The biggest way I trick myself, despite knowing better, is by hoping. I tell myself I don’t. I tell myself I’m too smart for that. And I never feel it. I never feel hope, the good part of it, swelling through me. I only feel it going, like I feel it now as I walk out of that brightly colored office, leave the pamphlet on the counter, not even able to put it in the trash like I should, in case someone else wants it, in case it helps someone else. In case someone out there still believes in disembodied helping hands.
DEMI
My childhood was not idyllic, not in the traditional sense, but it was mine. My mother died in childbirth, so my dad raised me. Some fathers wouldn’t have, and I always felt special for that. I remember trips to the grocery store where my dad used to steal, usually steaks or salmon, always bottles of wine. I didn’t see it as a crime. I saw it as a game and proof that he loved me. Our whole life was a game, a kind of dare: Can you survive? Without a washing machine! With too-small shoes! You’ve got eleven dollars in your bank account and seven days to wait for food stamps: GO!
All of our furniture was sourced from the side of the road, so we had two huge executive desks with rolling office chairs, a brass bed, a piss-stained sofa we covered with scarves and caftans. We collected furniture we didn’t need, because anything free was too good to pass up. By the time I was a teenager, our studio was filled with armoires and dressers and dining room chairs stacked to the ceiling. The dressers were filled with electrical cords, old radios, headphones, drills and saws and tools we didn’t know how to use. Anything that worked or could be fixed or figured out, my dad had to take. He wasn’t a hoarder; he was a survivor.
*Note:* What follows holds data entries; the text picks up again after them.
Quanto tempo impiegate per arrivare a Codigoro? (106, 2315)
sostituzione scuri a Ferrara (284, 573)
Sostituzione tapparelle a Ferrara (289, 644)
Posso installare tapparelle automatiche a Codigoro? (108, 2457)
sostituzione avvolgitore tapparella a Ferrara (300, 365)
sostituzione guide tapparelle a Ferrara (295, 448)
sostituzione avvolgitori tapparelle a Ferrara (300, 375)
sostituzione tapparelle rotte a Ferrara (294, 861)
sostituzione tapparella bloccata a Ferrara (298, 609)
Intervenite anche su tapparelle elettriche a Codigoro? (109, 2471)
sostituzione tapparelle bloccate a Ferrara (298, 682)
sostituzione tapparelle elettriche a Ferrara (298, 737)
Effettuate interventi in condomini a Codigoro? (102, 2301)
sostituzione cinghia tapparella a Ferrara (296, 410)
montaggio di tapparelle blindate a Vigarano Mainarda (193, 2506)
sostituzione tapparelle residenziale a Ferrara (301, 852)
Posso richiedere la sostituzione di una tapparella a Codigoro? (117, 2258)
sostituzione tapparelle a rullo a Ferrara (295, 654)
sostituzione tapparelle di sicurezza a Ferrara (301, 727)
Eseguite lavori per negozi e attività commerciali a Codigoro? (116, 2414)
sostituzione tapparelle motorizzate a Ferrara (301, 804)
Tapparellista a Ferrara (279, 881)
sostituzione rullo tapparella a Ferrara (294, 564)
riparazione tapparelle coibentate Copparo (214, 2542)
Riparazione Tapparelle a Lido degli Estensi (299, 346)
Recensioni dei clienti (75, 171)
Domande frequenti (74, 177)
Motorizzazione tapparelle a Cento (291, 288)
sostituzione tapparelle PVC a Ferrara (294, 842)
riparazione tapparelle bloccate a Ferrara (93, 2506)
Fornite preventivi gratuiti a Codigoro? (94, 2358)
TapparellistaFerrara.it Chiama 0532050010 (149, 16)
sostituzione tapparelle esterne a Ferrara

I never knew we were poor. I thought everyone lived like this. Until one New Year’s Eve when I was six or seven. I found out the way everyone does: by meeting a rich person. My dad went out to a local club called the Globe and brought two people back with him. The first was John and I knew him. He was a Rastafarian who looked like a Rastafarian, so people would acquire him like a piece of clothing, and that night a rich woman hung off his arm. She was high. Her eyes were swollen blue and her lips were so juiced, they were crooked on her face. She was wearing a silver gown, like snakeskin that slithered down her sculpted form. I watched her through the break in the drapes—our apartment was all one long room, the bedroom separated by a scratchy blanket hung to make a curtain.